First, we determined the distribution of the actin cytoskeleton. The microfilament networks are mostly present as subcortical actin filaments in primary mammary epithelial cells cultured as multicellular `alveoli' on basement membrane, where they can undergo lactational differentiation (Fig. 1A). By contrast, stress fibres predominate in monolayer cultures, in which cells cannot express milk proteins (Fig. 1B). Thus, at the morphological level, microfilaments are distributed in different arrays in cells cultured on differentiation-permissive or -non-permissive ECM.

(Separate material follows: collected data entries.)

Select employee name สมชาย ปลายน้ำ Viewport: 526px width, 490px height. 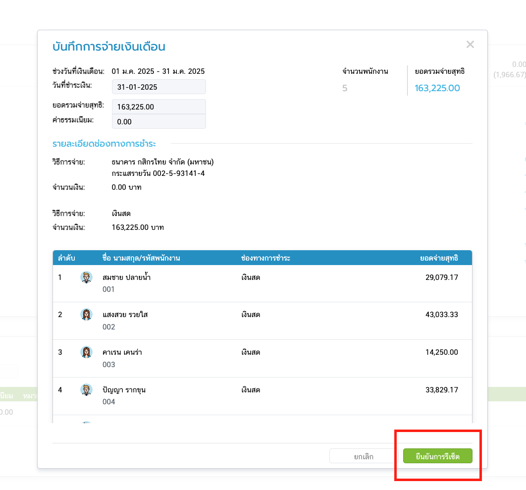pyautogui.click(x=126, y=277)
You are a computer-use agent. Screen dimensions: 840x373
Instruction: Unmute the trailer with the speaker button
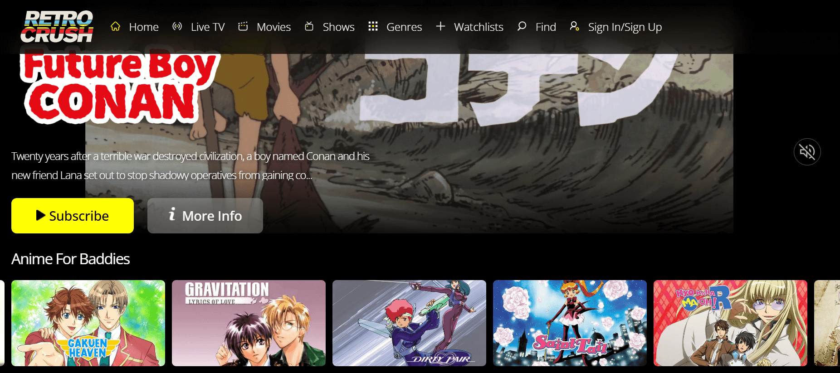pyautogui.click(x=807, y=152)
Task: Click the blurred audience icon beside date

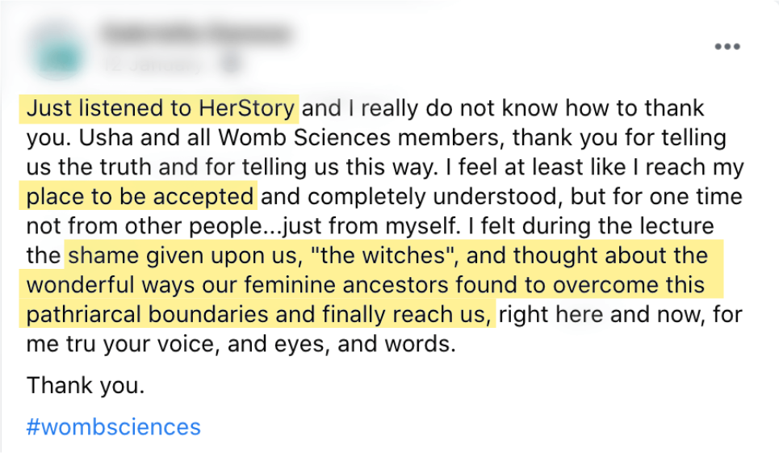Action: (x=231, y=64)
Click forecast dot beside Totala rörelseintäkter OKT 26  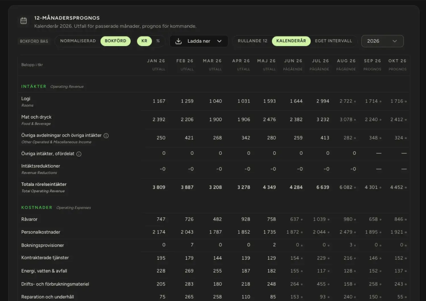pyautogui.click(x=406, y=187)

The kinetics of disappearance of the microfilament and microtubule networks were characterized after treatment with cytochalasin D or colchicine. Cells were plated either on basement membrane or collagen I for 24 hours before the addition of 2 μM cytochalasin D to cause actin filament destabilization (Schliwa, 1982). Treatment with the drug for 30 minutes results in disruption of the subcortical actin filaments in cells cultured on basement membrane (Fig. 1A) and in disruption of actin stress fibres in cells on collagen I (Fig. 1B). This inhibition is specific to actin because cytochalasin D has no effect on the microtubule network (data not shown). Actin structures remain retracted over 24 hours treatment but are fully and rapidly reformed after removing cytochalasin D (Fig. 1B). In parallel experiments, cells were treated with 2.5 μM colchicine, which inhibits microtubule polymerization (Deery and Weisenberg, 1981). 30 minutes of drug treatment results in disappearance of microtubules in cells plated on collagen I (data not shown). Colchicine inhibits the microtubule network specifically and does not result in microfilament destabilization either in multicellular `alveoli' or in monolayers.

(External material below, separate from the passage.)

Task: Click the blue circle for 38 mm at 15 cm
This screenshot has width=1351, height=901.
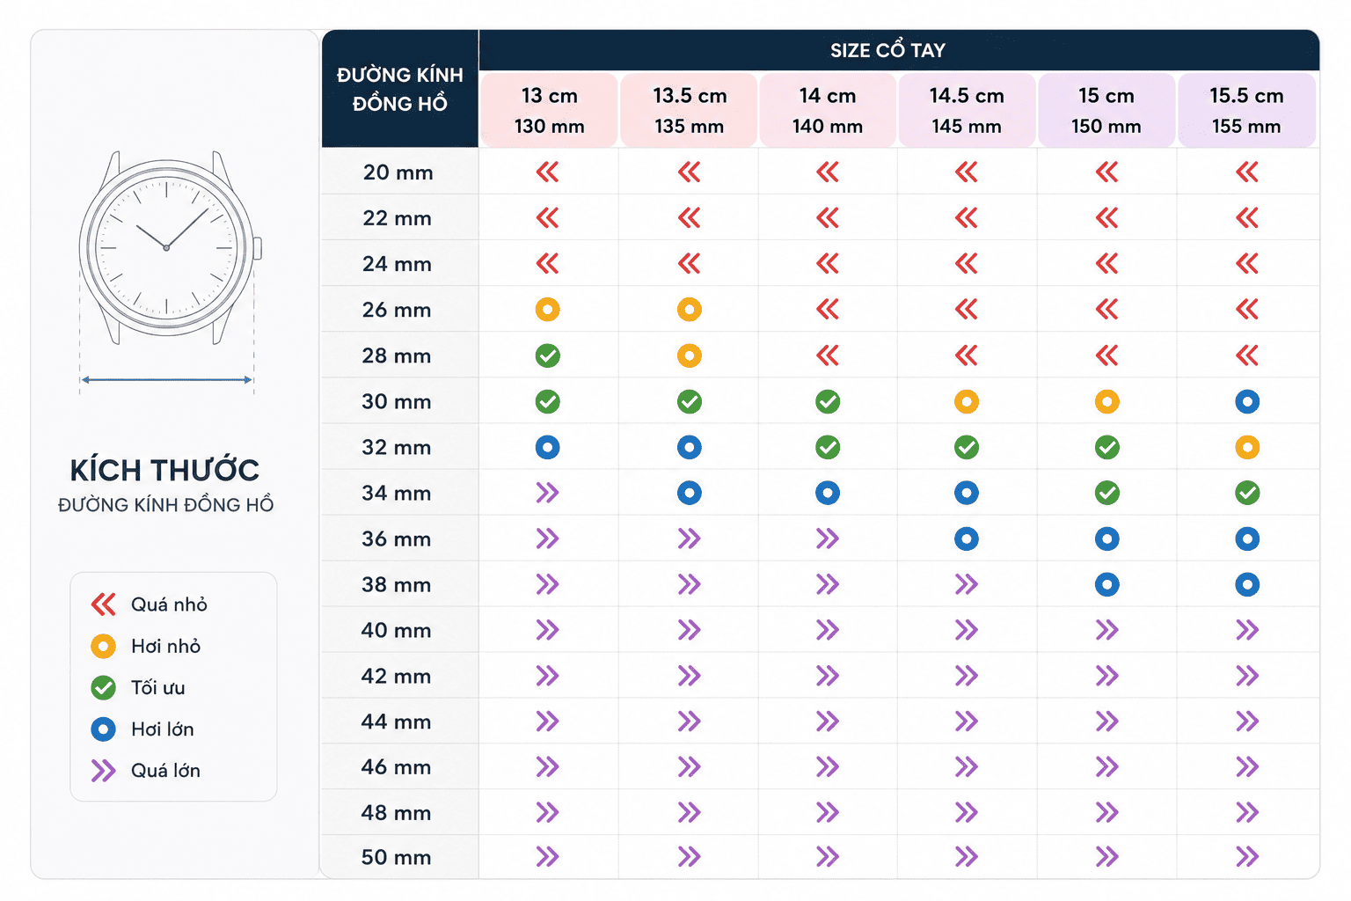Action: point(1106,585)
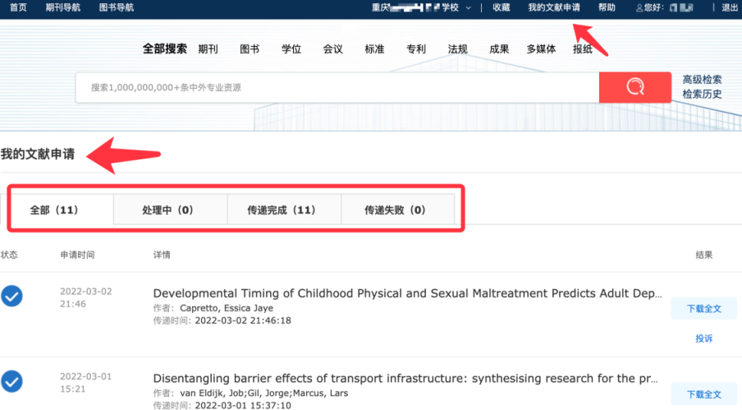Select the 全部 (11) tab

54,210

Together, these results demonstrate that cytochalasin D rapidly and specifically disrupts the organization of stress fibres and subcortical actin networks in primary mammary epithelial cells, whereas colchicine results in the disappearance of microtubules.
Intact cytoskeleton is required for β-casein production
To determine whether subcortical actin networks or microtubules are necessary for milk protein synthesis, mammary cells were plated onto basement membrane and treated with prolactin and cytoskeletal inhibitors for different lengths of time. Cells were then pulse-labelled with 35S-methionine for 1 hour and harvested into RIPA buffer on ice, and newly synthesized proteins were detected by gel electrophoresis. To ensure that the cytoskeleton was disrupted before the induction of differentiation, inhibitors were added 30 minutes before prolactin. Because cytochalasin-D-induced microfilament disruption is rapidly reversible (Fig. 1A), experiments to examine the effect of long-term cytoskeletal inhibition required the continuous presence of drug.
Pulse-labelling cells for 1 hour allowed us to determine whether pharmacological inhibition of cytoskeletal proteins compromises the levels and profile of protein synthesis. The amount of 35S incorporation into protein is not altered even after 24 hours of treatment with cytochalasin D or during the first 8 hours of treatment with colchicine. In the case of colchicine treatment, there is some reduction in protein synthesis at 24 hours, correlating with reduced cell viability. However, importantly, the overall spectrum of newly synthesized proteins is not notably affected by the addition of either of the cytoskeletal inhibitors (Fig. 2A).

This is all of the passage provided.